▶ EXERCISE PROMPT
Render every line of the records below as a numbered list, omitting any blank lines.

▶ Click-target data
--------------------------------------------------

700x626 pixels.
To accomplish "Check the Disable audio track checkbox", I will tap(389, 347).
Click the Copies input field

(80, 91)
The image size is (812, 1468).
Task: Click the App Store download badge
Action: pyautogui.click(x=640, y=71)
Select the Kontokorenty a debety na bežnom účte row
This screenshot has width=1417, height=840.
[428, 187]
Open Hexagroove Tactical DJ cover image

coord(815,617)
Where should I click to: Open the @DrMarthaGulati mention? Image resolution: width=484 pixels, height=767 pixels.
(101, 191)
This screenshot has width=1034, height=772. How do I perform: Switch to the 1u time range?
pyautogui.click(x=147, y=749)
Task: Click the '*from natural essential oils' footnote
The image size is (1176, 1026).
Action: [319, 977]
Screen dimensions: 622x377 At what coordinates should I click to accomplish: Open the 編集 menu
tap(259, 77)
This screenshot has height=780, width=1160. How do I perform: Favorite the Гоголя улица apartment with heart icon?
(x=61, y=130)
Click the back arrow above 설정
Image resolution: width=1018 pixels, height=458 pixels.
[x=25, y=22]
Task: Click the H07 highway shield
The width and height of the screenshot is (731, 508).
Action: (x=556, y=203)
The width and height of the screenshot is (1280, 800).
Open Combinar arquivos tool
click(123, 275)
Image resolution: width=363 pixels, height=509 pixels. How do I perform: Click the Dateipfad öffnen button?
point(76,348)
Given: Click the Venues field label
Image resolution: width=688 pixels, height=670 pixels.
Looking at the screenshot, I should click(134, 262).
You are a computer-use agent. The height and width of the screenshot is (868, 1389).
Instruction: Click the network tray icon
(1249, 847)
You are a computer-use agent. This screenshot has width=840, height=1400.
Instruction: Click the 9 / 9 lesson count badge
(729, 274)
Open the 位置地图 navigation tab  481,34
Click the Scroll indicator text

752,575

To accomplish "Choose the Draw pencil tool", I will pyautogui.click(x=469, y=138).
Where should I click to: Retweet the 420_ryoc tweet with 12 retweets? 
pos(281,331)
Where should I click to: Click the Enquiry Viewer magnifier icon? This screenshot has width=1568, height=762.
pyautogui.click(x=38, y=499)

--------------------------------------------------

▶ SOLUTION FOR THIS PROBLEM
1. 700x626 pixels.
2. To accomplish "Check the Disable audio track checkbox", I will tap(389, 347).
3. Click the Copies input field
4. (80, 91)
5. The image size is (812, 1468).
6. Task: Click the App Store download badge
7. Action: pyautogui.click(x=640, y=71)
8. Select the Kontokorenty a debety na bežnom účte row
9. This screenshot has width=1417, height=840.
10. [428, 187]
11. Open Hexagroove Tactical DJ cover image
12. coord(815,617)
13. Where should I click to: Open the @DrMarthaGulati mention? Image resolution: width=484 pixels, height=767 pixels.
14. (101, 191)
15. This screenshot has width=1034, height=772. How do I perform: Switch to the 1u time range?
16. pyautogui.click(x=147, y=749)
17. Task: Click the '*from natural essential oils' footnote
18. The image size is (1176, 1026).
19. Action: [319, 977]
20. Screen dimensions: 622x377 At what coordinates should I click to accomplish: Open the 編集 menu
21. tap(259, 77)
22. This screenshot has height=780, width=1160. How do I perform: Favorite the Гоголя улица apartment with heart icon?
23. (x=61, y=130)
24. Click the back arrow above 설정
25. Image resolution: width=1018 pixels, height=458 pixels.
26. [x=25, y=22]
27. Task: Click the H07 highway shield
28. The width and height of the screenshot is (731, 508).
29. Action: (x=556, y=203)
30. The width and height of the screenshot is (1280, 800).
31. Open Combinar arquivos tool
32. click(123, 275)
33. Image resolution: width=363 pixels, height=509 pixels. How do I perform: Click the Dateipfad öffnen button?
34. point(76,348)
35. Given: Click the Venues field label
36. Image resolution: width=688 pixels, height=670 pixels.
37. Looking at the screenshot, I should click(134, 262).
38. You are a computer-use agent. The height and width of the screenshot is (868, 1389).
39. Instruction: Click the network tray icon
40. (1249, 847)
41. You are a computer-use agent. This screenshot has width=840, height=1400.
42. Instruction: Click the 9 / 9 lesson count badge
43. (729, 274)
44. Open the 位置地图 navigation tab  481,34
45. Click the Scroll indicator text
46. 752,575
47. To accomplish "Choose the Draw pencil tool", I will pyautogui.click(x=469, y=138).
48. Where should I click to: Retweet the 420_ryoc tweet with 12 retweets? 
49. pos(281,331)
50. Where should I click to: Click the Enquiry Viewer magnifier icon? This screenshot has width=1568, height=762.
51. pyautogui.click(x=38, y=499)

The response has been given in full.